REQUIRED ACTIONS
(a) In the piece about a note found tucked into a fence, what color ink was the note written in?
(b) From the piece about a note found tucked into a fence, reproduce the passage from "As I was loading" up to and including "the teacher teaches.".

DOCUMENT SECTION
_ _ _ _
As I was loading up the car to go to a birthday party on Sunday, a cluster of papers caught my eye. One was a piece of  lined paper folded in eights and tucked into my fence by the garage. Below it was a crumpled paper bag, a plastic cup and an empty pint of Jose Cuervo Gold. (After reading the note, I wonder if the items are connected.)

I unfolded the paper. Written in blue ink in the penmanship of what looks like a preteen boy with a shaky command of the language is a heartbreaking string of words. Here’s what it said:

“Do you think that it is bad for kids to move? I do because they have to meet other kids and make new friends at the new school. They have to get along with teachers and get use to how the teacher teaches.

If you start the new school in 1/2 of the year that is bad because they might have a test as the end of  that trimester. You miss all of the information at the begging of that. So you’d had to learn the stuff that they are learning now.

What about  fiting in with the kids at the school and what if they don’t like how you are dressed. They can beat you up just for not look cool. What about lunch you don’t know anyone from the school so who are you going to sit by and no one likes you because you don’t dress like them. Maybe that is why no one want to sit by you @ lunch.”
_ _ _ _
COLLECTED DATA
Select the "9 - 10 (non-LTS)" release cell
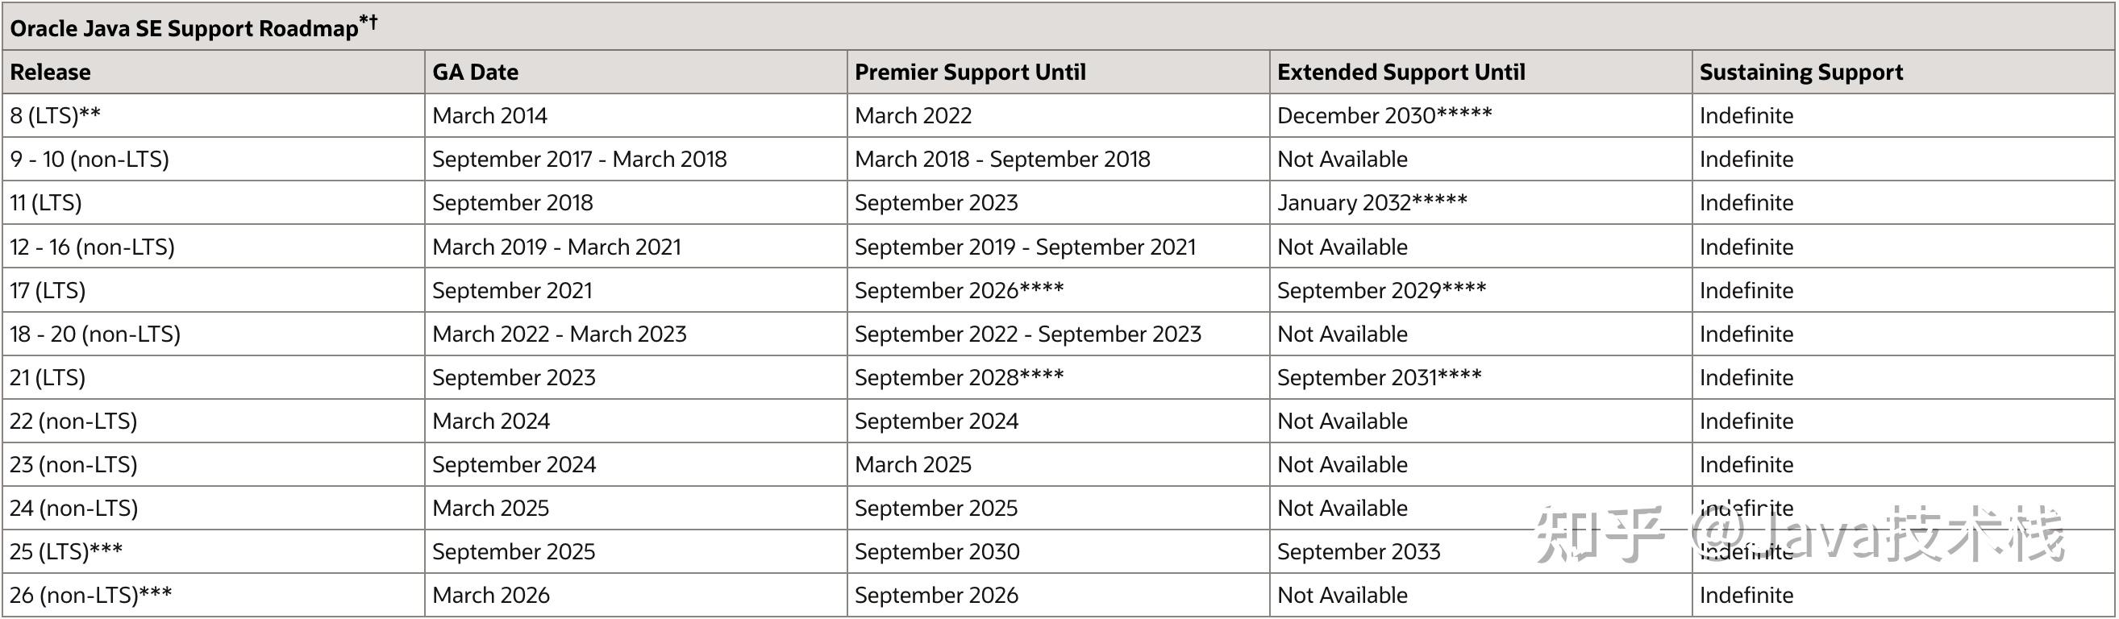Screen dimensions: 2119x619 [89, 159]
_ _ _ _
OUTPUTS FOR THE TASKS
(a) Blue ink.

(b)
As I was loading up the car to go to a birthday party on Sunday, a cluster of papers caught my eye. One was a piece of  lined paper folded in eights and tucked into my fence by the garage. Below it was a crumpled paper bag, a plastic cup and an empty pint of Jose Cuervo Gold. (After reading the note, I wonder if the items are connected.)

I unfolded the paper. Written in blue ink in the penmanship of what looks like a preteen boy with a shaky command of the language is a heartbreaking string of words. Here’s what it said:

“Do you think that it is bad for kids to move? I do because they have to meet other kids and make new friends at the new school. They have to get along with teachers and get use to how the teacher teaches.